“I love mash-ups,” says Scott Nash. “It’s my Peanut Butter Cup approach to creative endeavors…. take two or more things that taste great together and mess around with them.” Over the years Nash’s “messing around” has launched him on many creative adventures, including designing Nickelodeon’s beloved orange logo, developing animated properties for Disney and MTV Networks, and writing and illustrating a swashbuckling novel about pirate birds.
While a partner of the Boston design firms Corey McPherson Nash and its sister, Big Blue Dot, Scott developed an expertise in branding and creative development for print and on-air media. Scott is now the owner of Nashbox, a studio with an emphasis on design for kids in the entertainment, consumer product, and publishing worlds. Nash looks for projects with integrity, depth, and a sense of humor. This emphasis on quality is evident in his books.
An accomplished illustrator with a distinctive vibrant style, Scott has illustrated more than thirty children’s books, including Saturday Night at the Dinosaur Stomp, Martian Rock, and The Bugliest Bug by Carol Diggory Shields; Over The Moon by Rachel Vail; Betsy Who Cried Wolf! and Betsy Red Hoodie by Gail Carson Levine; Snow Day!, Beach Day!, Rainy Day! and Camping Day by Patricia Lakin; the Flat Stanley series by Jeff Brown; and Catch That Baby! by Nancy Coffelt.
In 2004, Scott made his debut as author-illustrator with the publication of Tuff Fluff: The Case of Duckie’s Missing Brain.
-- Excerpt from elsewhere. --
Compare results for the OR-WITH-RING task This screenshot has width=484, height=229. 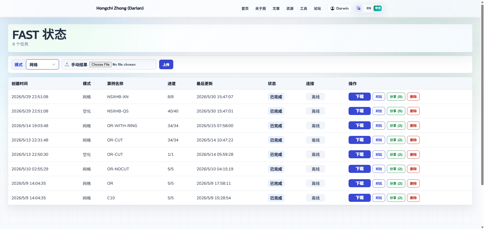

He also created an illustrated novel called The High Skies Adventures of Blue Jay The Pirate. Scott has lectured widely and taught at Boston University, Northeastern University, and the Art Institute of Boston. He helped establish and is the chair of the illustration department at the Maine College of Art. Scott is a graduate of the Swain School of Design and holds a master’s in Graphic Design from Cranbrook Academy of Art. He lives with his wife, collage artist and illustrator Nancy Gibson-Nash, and their dog, Zephyr, on what he calls “a floating chunk of Portland” called Peaks Island, Maine.